TEXT EXTRACT start

# Pike island



## freakofnature13 (Jul 2, 2008)

Anyone have any recent reports on the river conditions? You can only really specualte by looking at the graphs/water level predictions etc. Usually end up going down anyways regardless but ive got the itch.


----------



## Hatchetman (Apr 13, 2004)

Pike should be good for at least a week as far as water conditions. In fact it will be lower than I like it. Around 18-19 ft. is good and right now it's projected around the 16 ft mark. Nothing spectacular but some nice sauger are being caught on jig/twister and jig/twister/minny. I caught a 30-35lb(guesstimate) shovelhead Thursday on a jig and twister. Had it up on top to look at it and broke her off, no net and six lb. line. If you can stand the cold and wind you should be able to catch a fish or two....


----------



## snake69 (Sep 26, 2005)

Hey Adam....Pete,
I heard you were at NC today Pete...sorry I missed ya. I was supposed to have went and then Mark didn't get up. I shouldve went with my buddy Steve whom you met today. Anyhow, we ARE going tomorrow morning. Should be there by 8:30 or so. I heard it was a little slow, but I've got to get out. I haven't been out in about 2 weeks or so..., Pike Island was the last time.


----------



## freakofnature13 (Jul 2, 2008)

TEXT EXTRACT end

■ WRITTEN TASK 1
Summarize the Pike Island thread in three sentences.
■ WRITTEN TASK 2
Extract the passage of the Pike Island thread from "Anyone have any" to "got the itch.".

LISTED RECORDS start

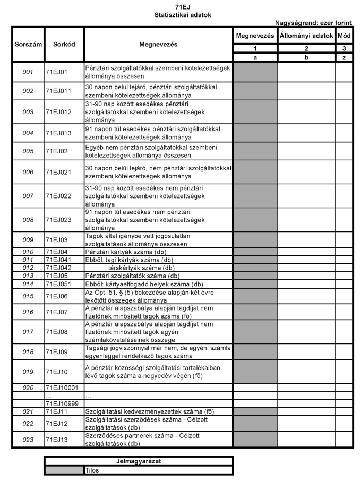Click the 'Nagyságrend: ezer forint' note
(313, 23)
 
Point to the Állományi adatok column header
(306, 36)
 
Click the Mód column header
(344, 36)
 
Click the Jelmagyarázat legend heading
(139, 461)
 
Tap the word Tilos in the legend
(92, 470)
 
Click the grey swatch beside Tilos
(64, 470)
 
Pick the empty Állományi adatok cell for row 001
(306, 72)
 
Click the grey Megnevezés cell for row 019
(255, 372)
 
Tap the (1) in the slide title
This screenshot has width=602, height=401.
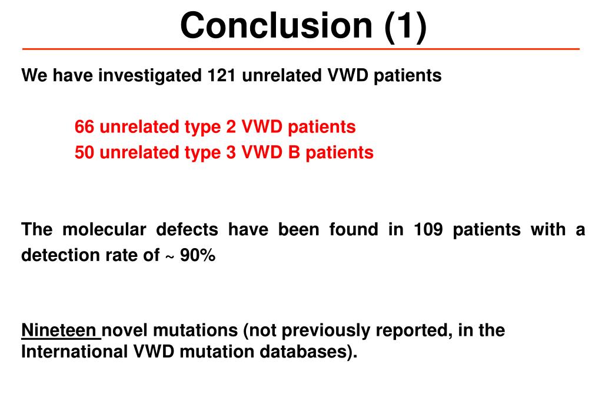pos(405,25)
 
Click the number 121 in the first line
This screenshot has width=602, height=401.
pos(221,76)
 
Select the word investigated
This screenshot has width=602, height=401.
pos(150,76)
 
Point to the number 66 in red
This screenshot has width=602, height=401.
pos(84,126)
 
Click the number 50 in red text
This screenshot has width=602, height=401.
pos(84,153)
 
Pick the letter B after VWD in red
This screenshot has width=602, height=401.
pos(293,153)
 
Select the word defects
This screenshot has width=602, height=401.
pos(188,229)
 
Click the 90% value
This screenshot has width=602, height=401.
pos(198,255)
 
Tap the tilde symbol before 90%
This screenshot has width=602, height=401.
pos(169,256)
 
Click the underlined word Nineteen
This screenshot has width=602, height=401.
pos(59,330)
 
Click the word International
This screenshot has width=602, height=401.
pos(75,352)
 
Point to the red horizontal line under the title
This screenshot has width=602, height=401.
pos(301,49)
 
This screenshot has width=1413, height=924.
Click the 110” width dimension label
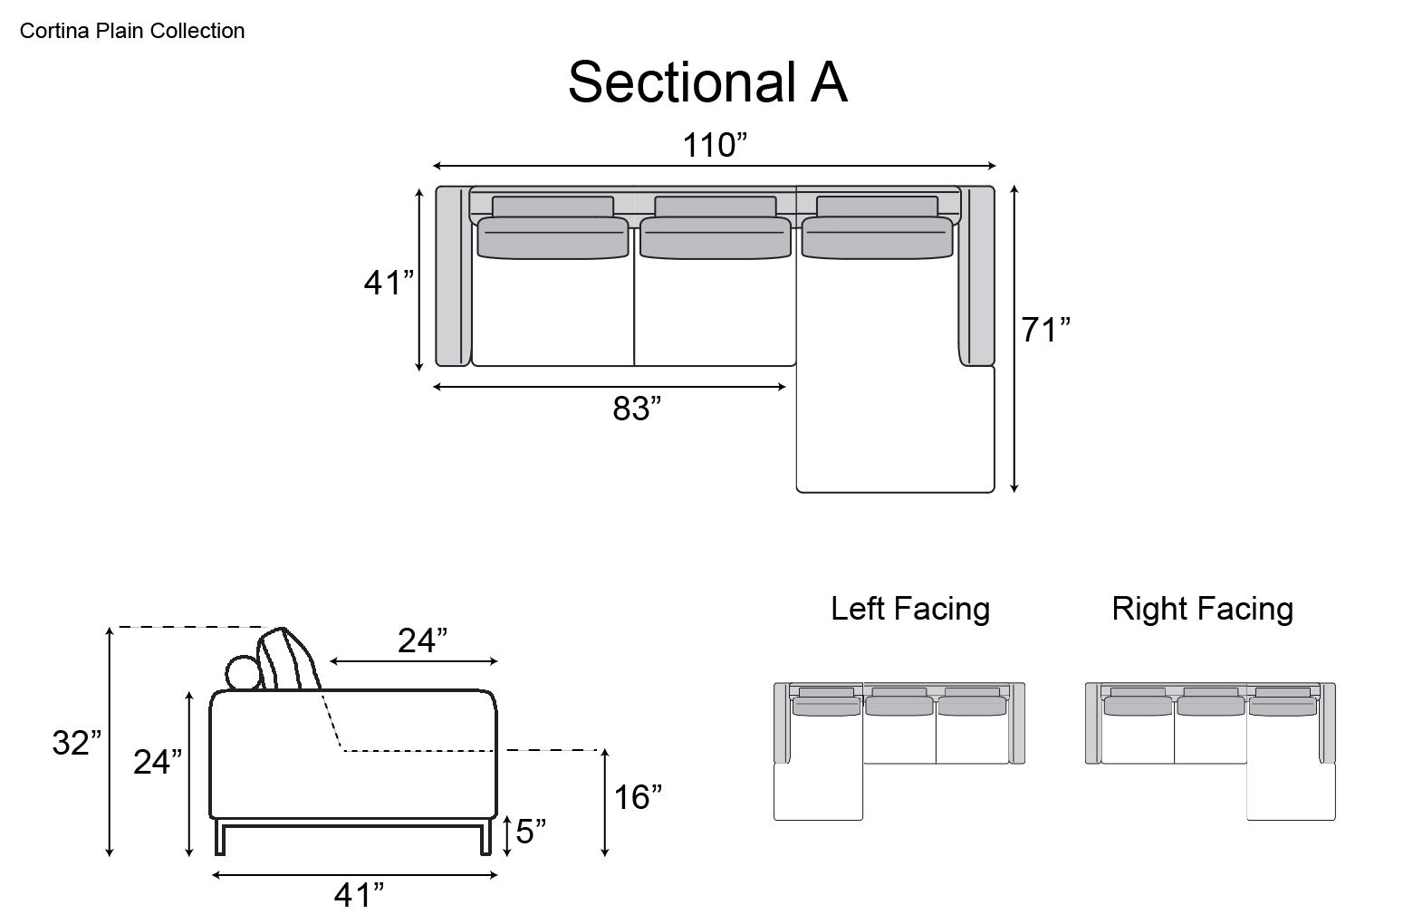(x=715, y=145)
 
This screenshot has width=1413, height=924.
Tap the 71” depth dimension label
(x=1046, y=331)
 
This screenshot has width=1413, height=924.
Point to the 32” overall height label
(x=76, y=744)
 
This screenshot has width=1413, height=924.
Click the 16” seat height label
(x=638, y=798)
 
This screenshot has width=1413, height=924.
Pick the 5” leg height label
(x=531, y=831)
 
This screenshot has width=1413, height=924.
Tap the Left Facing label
(x=910, y=608)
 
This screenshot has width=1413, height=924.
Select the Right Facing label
(x=1202, y=608)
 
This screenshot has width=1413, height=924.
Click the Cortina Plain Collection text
(x=132, y=31)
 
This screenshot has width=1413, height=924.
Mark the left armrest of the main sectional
(x=453, y=276)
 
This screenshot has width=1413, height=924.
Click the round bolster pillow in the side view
(x=242, y=673)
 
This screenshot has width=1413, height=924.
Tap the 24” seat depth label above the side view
(x=423, y=640)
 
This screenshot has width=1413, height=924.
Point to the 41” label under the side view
(x=359, y=896)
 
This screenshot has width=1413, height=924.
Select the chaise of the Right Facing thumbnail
(x=1291, y=792)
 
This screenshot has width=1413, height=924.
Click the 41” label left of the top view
(x=389, y=284)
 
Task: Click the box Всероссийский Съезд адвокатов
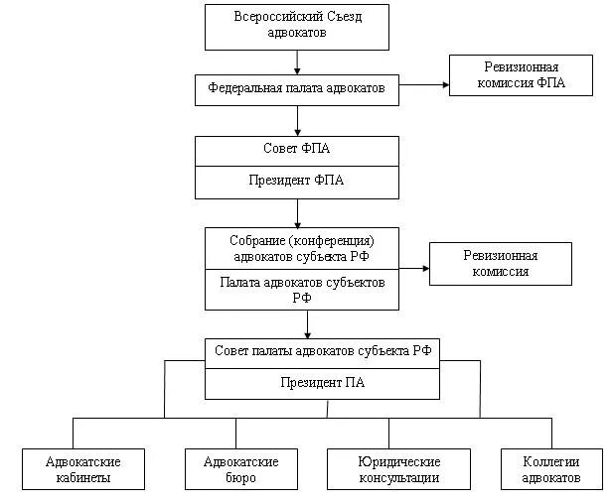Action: (296, 26)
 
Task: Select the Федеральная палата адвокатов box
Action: (296, 88)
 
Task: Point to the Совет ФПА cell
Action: (296, 151)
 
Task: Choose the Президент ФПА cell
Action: (296, 182)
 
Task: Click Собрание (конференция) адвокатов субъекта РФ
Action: (302, 247)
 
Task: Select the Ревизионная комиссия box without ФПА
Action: (501, 264)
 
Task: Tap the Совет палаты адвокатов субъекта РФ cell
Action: (323, 353)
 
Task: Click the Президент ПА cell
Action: (323, 383)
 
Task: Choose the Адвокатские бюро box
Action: (240, 469)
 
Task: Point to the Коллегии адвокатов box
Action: (551, 469)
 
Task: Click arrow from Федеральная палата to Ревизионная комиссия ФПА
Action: (425, 84)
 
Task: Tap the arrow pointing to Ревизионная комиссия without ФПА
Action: (414, 267)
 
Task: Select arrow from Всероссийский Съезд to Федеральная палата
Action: (296, 62)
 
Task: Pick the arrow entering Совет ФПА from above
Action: (296, 120)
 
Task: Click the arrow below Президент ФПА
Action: (296, 212)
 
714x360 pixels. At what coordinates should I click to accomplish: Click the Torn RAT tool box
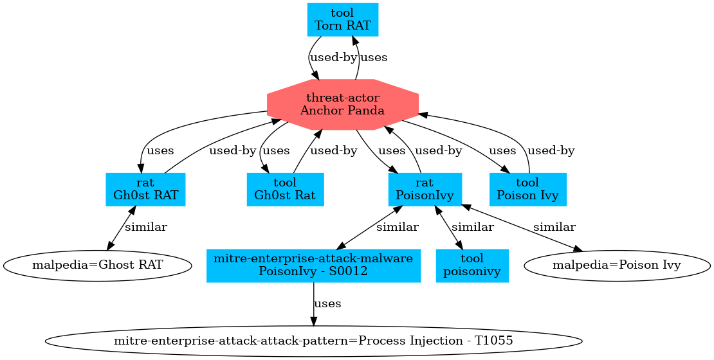click(x=343, y=19)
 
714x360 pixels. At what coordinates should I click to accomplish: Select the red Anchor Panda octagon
click(x=342, y=104)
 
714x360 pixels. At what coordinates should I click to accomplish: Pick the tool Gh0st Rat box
click(x=285, y=190)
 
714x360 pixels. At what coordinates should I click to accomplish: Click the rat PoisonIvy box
click(x=425, y=190)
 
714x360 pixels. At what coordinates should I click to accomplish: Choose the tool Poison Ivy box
click(x=527, y=190)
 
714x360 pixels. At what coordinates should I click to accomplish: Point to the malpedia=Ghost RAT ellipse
click(x=96, y=265)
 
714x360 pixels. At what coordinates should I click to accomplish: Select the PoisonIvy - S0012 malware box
click(x=313, y=266)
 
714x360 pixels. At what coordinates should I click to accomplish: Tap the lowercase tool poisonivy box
click(x=472, y=266)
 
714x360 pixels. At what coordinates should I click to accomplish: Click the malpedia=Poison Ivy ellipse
click(x=617, y=265)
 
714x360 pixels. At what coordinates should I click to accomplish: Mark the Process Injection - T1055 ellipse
click(x=313, y=341)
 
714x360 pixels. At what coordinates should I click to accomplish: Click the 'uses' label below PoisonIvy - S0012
click(x=327, y=303)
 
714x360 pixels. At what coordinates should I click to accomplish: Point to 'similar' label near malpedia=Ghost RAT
click(x=146, y=227)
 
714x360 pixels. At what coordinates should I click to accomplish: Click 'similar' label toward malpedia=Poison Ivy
click(x=554, y=227)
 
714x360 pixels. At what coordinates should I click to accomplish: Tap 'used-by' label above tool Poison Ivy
click(x=551, y=150)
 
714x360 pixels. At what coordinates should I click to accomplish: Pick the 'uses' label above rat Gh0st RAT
click(x=161, y=150)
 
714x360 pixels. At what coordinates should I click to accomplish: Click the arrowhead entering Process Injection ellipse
click(x=313, y=322)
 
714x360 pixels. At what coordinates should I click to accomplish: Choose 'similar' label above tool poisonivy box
click(x=472, y=227)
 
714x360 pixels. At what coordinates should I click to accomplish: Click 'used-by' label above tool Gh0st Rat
click(x=333, y=150)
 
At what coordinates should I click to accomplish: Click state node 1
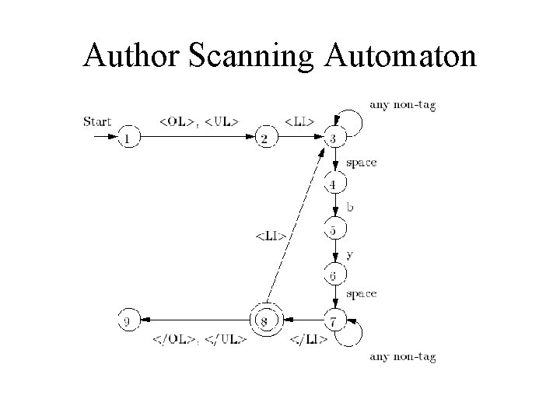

LISTED RECORDS end

■ EXERCISE OUTPUT 1
A poster asks for recent reports on river conditions, noting that only graphs and water level predictions allow a guess. One reply says Pike should be good for at least a week, with the level projected around 16 ft, lower than the preferred 18-19 ft. The reply adds that some nice sauger are being caught on jig/twister and jig/twister/minny, and that the writer hooked an estimated 30-35 lb shovelhead but broke it off without a net.

■ EXERCISE OUTPUT 2
Anyone have any recent reports on the river conditions? You can only really specualte by looking at the graphs/water level predictions etc. Usually end up going down anyways regardless but ive got the itch.